After leaving Nazareth, Jesus heads to Galilee and teaches in the synagogue on The Sabbath,
“And in the synagogue there was a man, which had a spirit of an unclean devil, and cried out with a loud voice, Saying, Let us alone; what have we to do with thee, thou Jesus of Nazareth? art thou come to destroy us? I know thee who thou art; the Holy One of God.
And Jesus rebuked him, saying, Hold thy peace, and come out of him. And when the devil had thrown him in the midst, he came out of him, and hurt him not.And they were all amazed, and spake among themselves, saying, What a word is this! for with authority and power he commandeth the unclean spirits, and they come out. “Luke 4:33-36
Now when the sun was setting, all they that had any sick with divers diseases brought them unto him; and he laid his hands on every one of them, and healed them. And devils also came out of many, crying out, and saying, Thou art Christ the Son of God. And he rebuking them suffered them not to speak: for they knew that he was Christ. Luke 4:40-41
“And it came to pass, when he was in a certain city, behold a man full of leprosy: who seeing Jesus fell on his face, and besought him, saying, Lord, if thou wilt, thou canst make me clean.

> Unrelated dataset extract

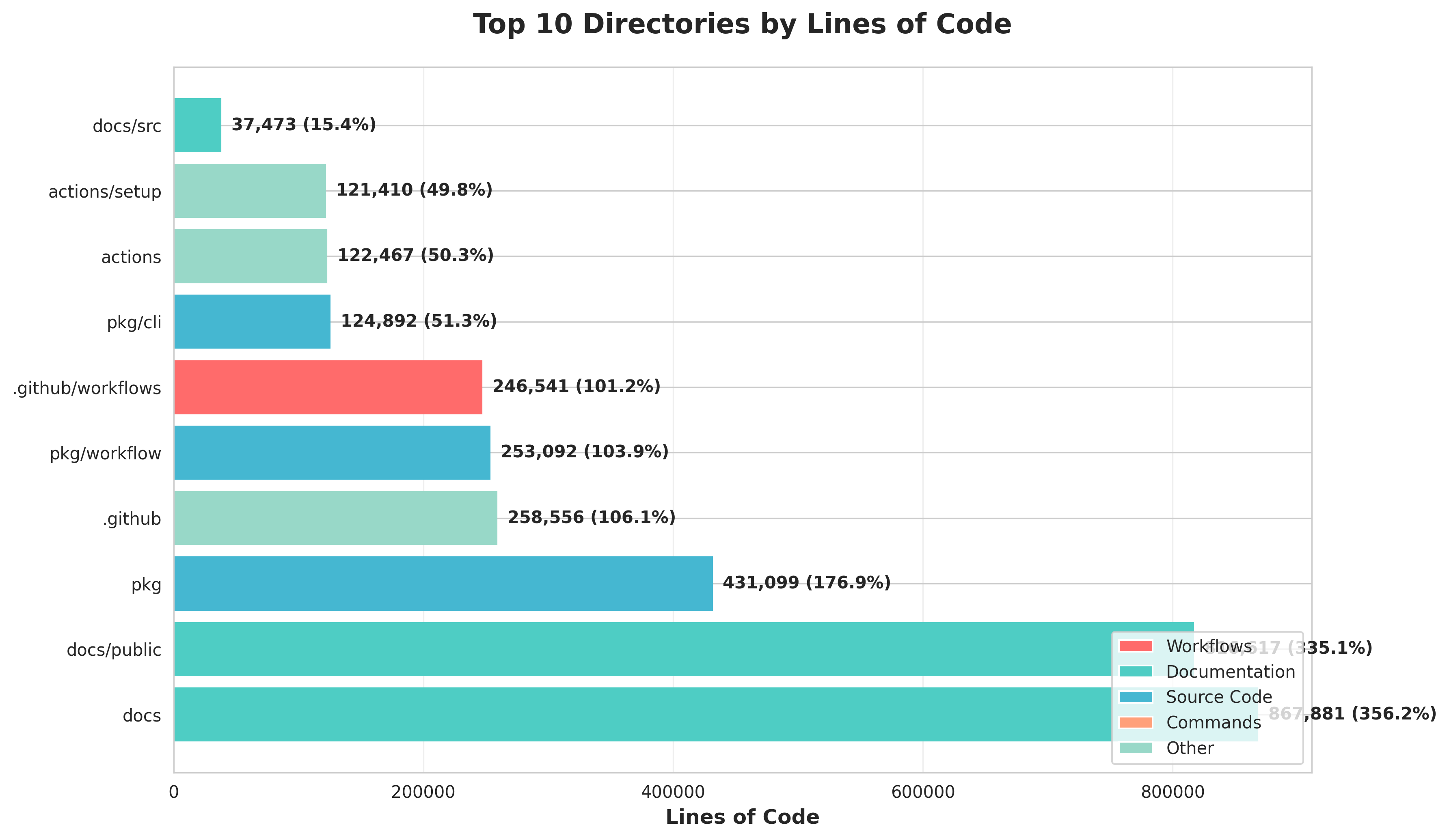The image size is (1449, 840).
Task: Click the pkg bar
Action: (443, 584)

And he put forth his hand, and touched him, saying, I will: be thou clean. And immediately the leprosy departed from him. 14
And he charged him to tell no man: but go, and shew thyself to the priest, and offer for thy cleansing, according as Moses commanded, for a testimony unto them.” Luke 5:12-14
In Luke 5;20 Jesus heals a man with “a palsy” by forgiving his sins.

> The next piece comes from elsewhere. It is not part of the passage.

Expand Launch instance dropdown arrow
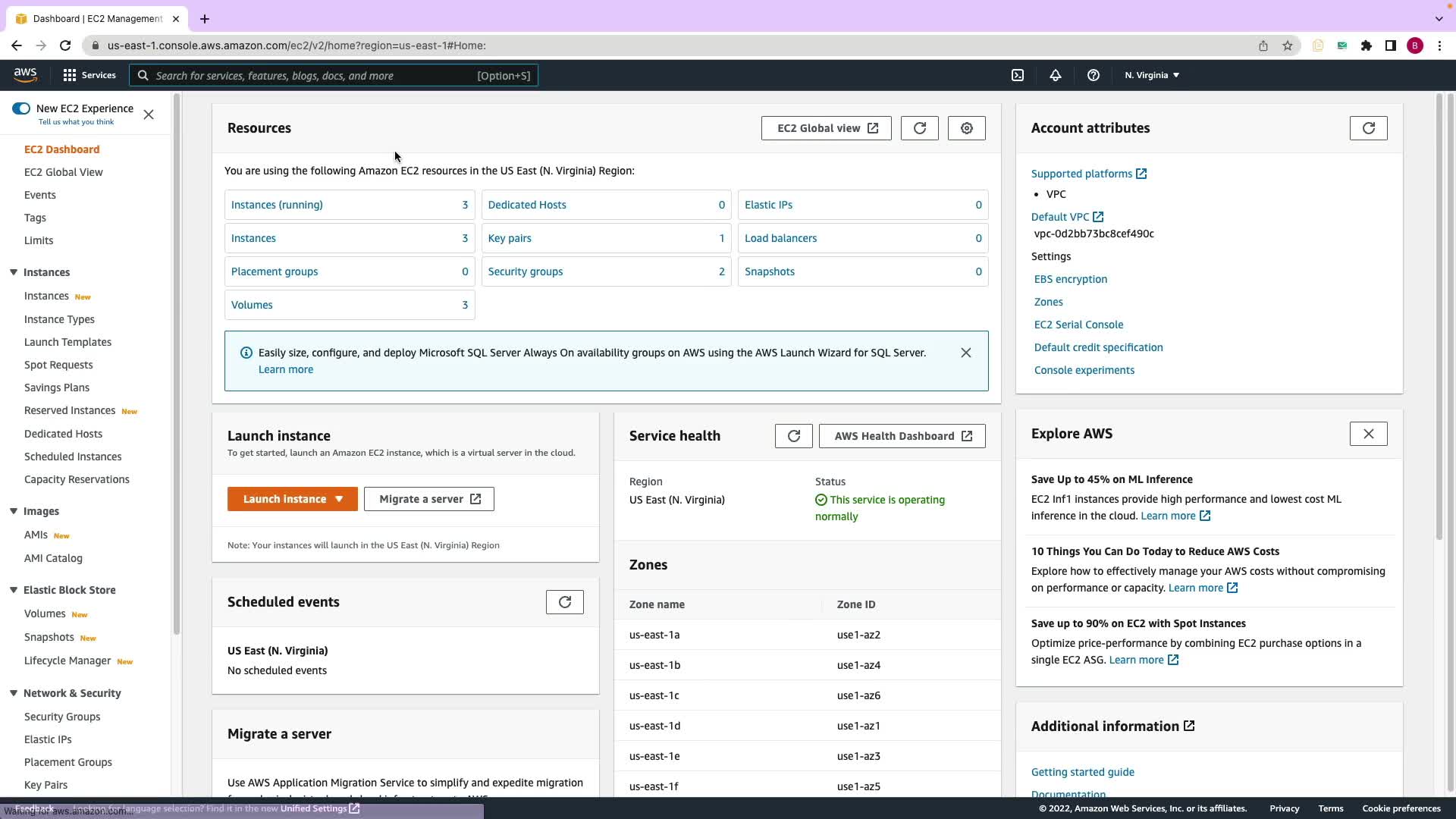[x=339, y=499]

On another occasion, following a night of prayer on a mountain, Jesus names His Twelve Apostles and He heals a multitude from various regions which had come to hear Him:
“…and he came down with them, and stood in the plain, and the company of his disciples, and a great multitude of people out of all Judaea and Jerusalem, and from the sea coast of Tyre and Sidon, which came to hear him, and to be healed of their diseases;And they that were vexed with unclean spirits: and they were healed. And the whole multitude sought to touch him: for there went virtue out of him, and healed them all. Luke 6:17-19 Ever wonder why there is such focus in Gospels on healing that manifests in the context of cleansing from or removal of an unclean thing or spirit? I think it’s because cleansing, casting out of unclean devils and healing oft times go hand in hand. They are often part of a single manifestation of a healing, revelatory work – revelatory in that the work reveals Jesus to be the One true God with all power in His hand. It’s more than restoration for restoration sake, or even for our sake. It’s another “re” word: a reminder of who reigns supreme and denys unclean things and spirits power – a reminder the enemy and his agents despise.